* _Given text_
==================================================
It's originally a POSIX/Linux library, but it also has ports for Windows and MacOS.
https://gnuwin32.sourceforge.net/packages/gettext.htm
Title: Re: Translator feedback required
Post by: karvanit on November 24, 2012, 09:10:23 pm
Because OpenXcom design calls for translation to be based on string IDs, not the full text.
Title: Re: Translator feedback required
Post by: daggerstab on November 24, 2012, 09:18:14 pm
Well, "you" was in the more general meaning of "the OpenXcom project", and perhaps this was the wrong place to ask. :)
Title: Re: Translator feedback required
Post by: grzegorj on January 20, 2013, 12:36:24 pm
Karvanit, is this topic closed with no results? :)

Summing up, there is not only problem with zero. AFAIK, in order to use really correct language forms, you should use more than those three forms you have mentioned at the start. And what is used in different games, is also not correct. You have assumed incorrectly that the only possible differences are between a singular and a plural form. This is not true in languages with dual (Slovene has different forms used with 2) and with cases (most Slavic, for example) as various case forms may be used with such or another numeral. As a Polish native speaker who know also Russian enough well, I can share my observations with you.

Let's take units and soldiers. In order to make fully correct forms, we should have at least the following variants:
so at minimum 5 different variants. The list of 5 different forms is going to be universal for now (and not only Polish-oriented) but it is quite possible that would not be enough when we added Slovene which uses separate dual forms.

I have separated 21, 31, 41 ... from 5, 6, 7 etc., taking Russian under consideration: in that language numerals 21, 31, ... 91 behave just like 1 (so with singular, not like in Polish). Be aware of 11, 12, 13 and 14 - they behave differently than 21, 22, 23 and 24 (in both Polish and Russian).

However... as you can see, there are words used in 3 different forms (sztuka : sztuki : sztuk) and words with only two forms (żołnierz : żołnierzy). As now, STR_DAY_1, STR_DAY_2, STR_DAY_3 are enough for fully correct Polish - as "day" has only 2 forms here. But it is still not enough for Russian! - as I can see in the language file, now the "general plural" form is used there - but this form is, frankly speaking, incorrect to use with any numeral ({N} Дни instead of 0 дней, 2-4 дня, 5-20 дней, 21 день, 22-24 дня, 25-30 дней and so on, with only 1 день fully correct).
==================================================
* _Direction a_
Edit the entries from the line containing "Task: Open the" down through the end of the entries, replacing "source citation" with "reference link" and changing nothing else. Leave the pictures out.
The forum thread above and the entries below come from unrelated sources.
==================================================
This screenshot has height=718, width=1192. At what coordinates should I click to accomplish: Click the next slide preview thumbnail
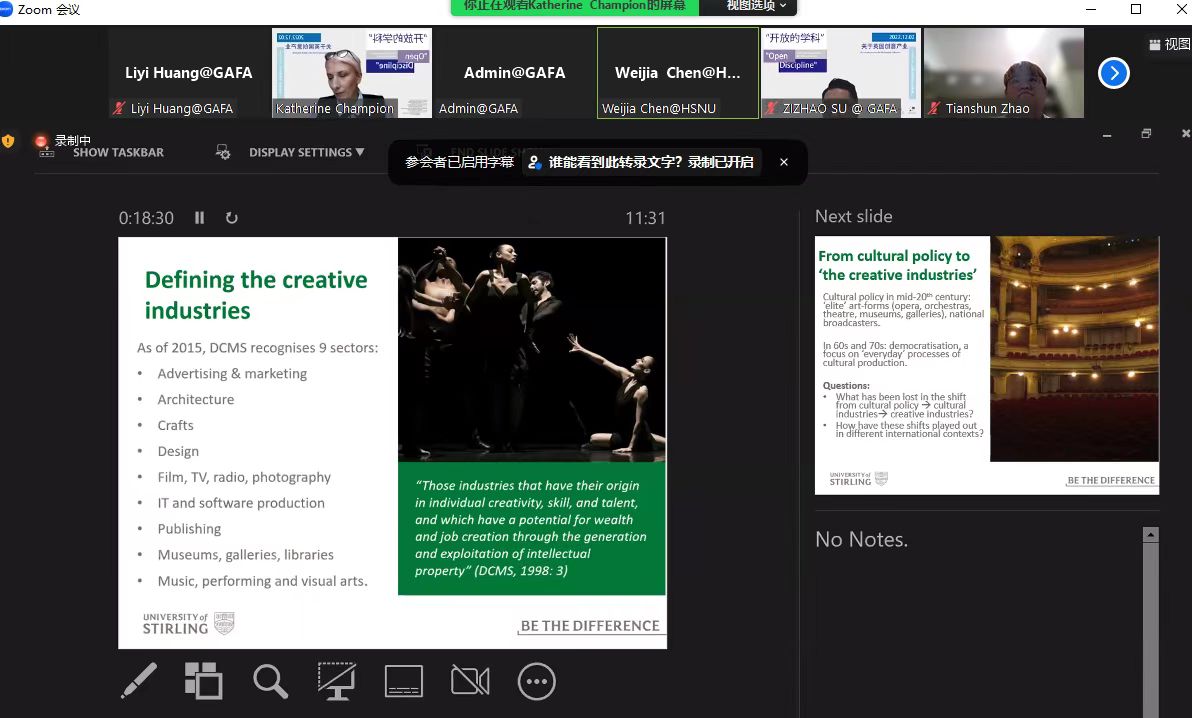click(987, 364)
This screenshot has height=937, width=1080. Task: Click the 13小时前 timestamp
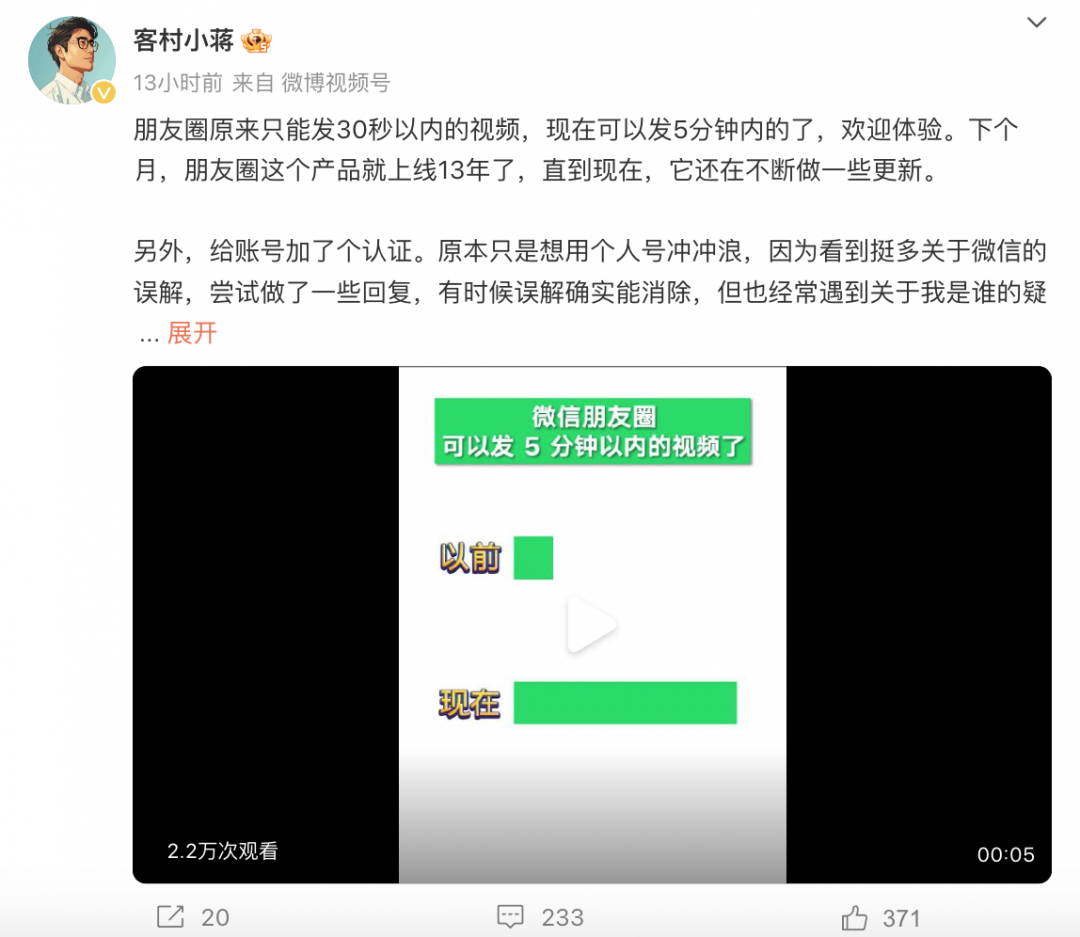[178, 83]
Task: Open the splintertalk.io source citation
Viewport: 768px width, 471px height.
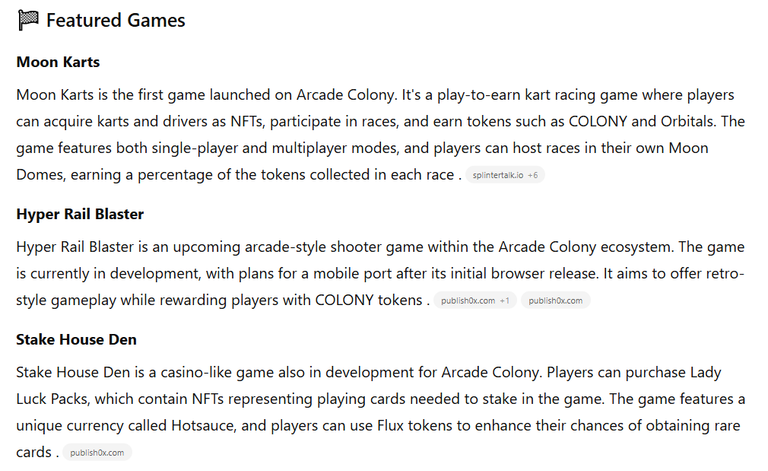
==================================================
* _Direction b_
According to the forum thread, which language has different forms used with 2?

* _Exercise result a_
Task: Open the splintertalk.io reference link
Viewport: 768px width, 471px height.

* _Exercise result b_
Slovene.